- What you will do -
Write the next part of the court opinion in Brownley v. Gettysburg College below, continuing after its last paragraph.

- Exercise passage -

Brownley v. Gettysburg College

68 Pa. D. & C.2d 288, 1973 Pa. Dist. & Cnty. Dec. LEXIS 18
CourtPennsylvania Court of Common Pleas, Adams County
DecidedDecember 14, 1973
Docketno. 72
StatusPublished

This text of 68 Pa. D. & C.2d 288 (Brownley v. Gettysburg College) is published on Counsel Stack Legal Research, covering Pennsylvania Court of Common Pleas, Adams County primary law. Counsel Stack provides free access to over 12 million legal documents including statutes, case law, regulations, and constitutions.

Bluebook
Brownley v. Gettysburg College, 68 Pa. D. & C.2d 288, 1973 Pa. Dist. & Cnty. Dec. LEXIS 18 (Pa. Super. Ct. 1973).

Opinion

KUGLER, P.J.,

Forty-First Judicial District, Specially Presiding,

This is an action brought in assumpsit and trespass by plaintiff, Edward R. Brownley, a former assistant professor at Gettysburg College, against Gettysburg College, a corporation, C. A. Hanson, individually and as President of Gettysburg College, and also against Eugene [289]*289Haas, individually and as Chairman of the Health and Physical Education Department of Gettysburg College.

An answer was filed to the complaint, together with new matter in which defendants pled the affirmative defense of the statute of limitations relative to the common-law actions of libel, slander, interference with contract and infliction of mental disturbance, and also alleged in said new matter that a substantial portion of plaintiff’s complaint in assumpsit is based on the erroneous belief that a part of plaintiff’s contract consisted of the A.A.U.P. Policy Documents and Reports, 1973 edition, when, in fact, only the 1940 Statement on Academic Freedom and Tenure have been adopted by the college. Defendants thereafter filed a motion for summary judgment and plaintiff filed a reply and answer to defendants’ motion for summary judgment.

- Information shown -
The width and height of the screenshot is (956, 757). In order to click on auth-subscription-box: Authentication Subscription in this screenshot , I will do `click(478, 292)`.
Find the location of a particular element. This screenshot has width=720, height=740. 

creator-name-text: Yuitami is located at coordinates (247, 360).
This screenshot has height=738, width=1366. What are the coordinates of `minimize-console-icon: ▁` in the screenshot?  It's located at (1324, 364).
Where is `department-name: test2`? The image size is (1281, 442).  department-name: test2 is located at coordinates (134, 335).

- Expected output -
Argument on the motion for summary judgment was held on November 7, 1973, and this opinion and order pertains thereto.

The motion for summary judgment was filed under Pennsylvania Rule of Civil Procedure 1035. The summary judgment authorized by this rule is that authorized by Pa. R. C. P. 1034(a) except that under this rule the court may consider the amended affidavit filed by defendant, C. A. Hanson as President of Gettysburg College. See 2B Anderson, Pa. Civ. Prac., §1035.1.

In considering this motion, the court must always keep in mind that a summary judgment against a plaintiff is proper only if it would warrant the granting of a defendant’s point for binding instructions after trial: Bremmer v. Protected Home Mutual Life Ins. Co., 436 Pa. 494, 260 A. 2d 785 (1970), appeal after remand, 218 Pa. Superior Ct. 364, 280 A. 2d 664 (1971).

[290]*290Both plaintiff and defendants agree that there are two questions involved, as follows:

(a) Has plaintiff failed to plead any facts which would give rise to a contractual right to recovery?

(b) Is plaintiff’s claim barred by the statute of limitations?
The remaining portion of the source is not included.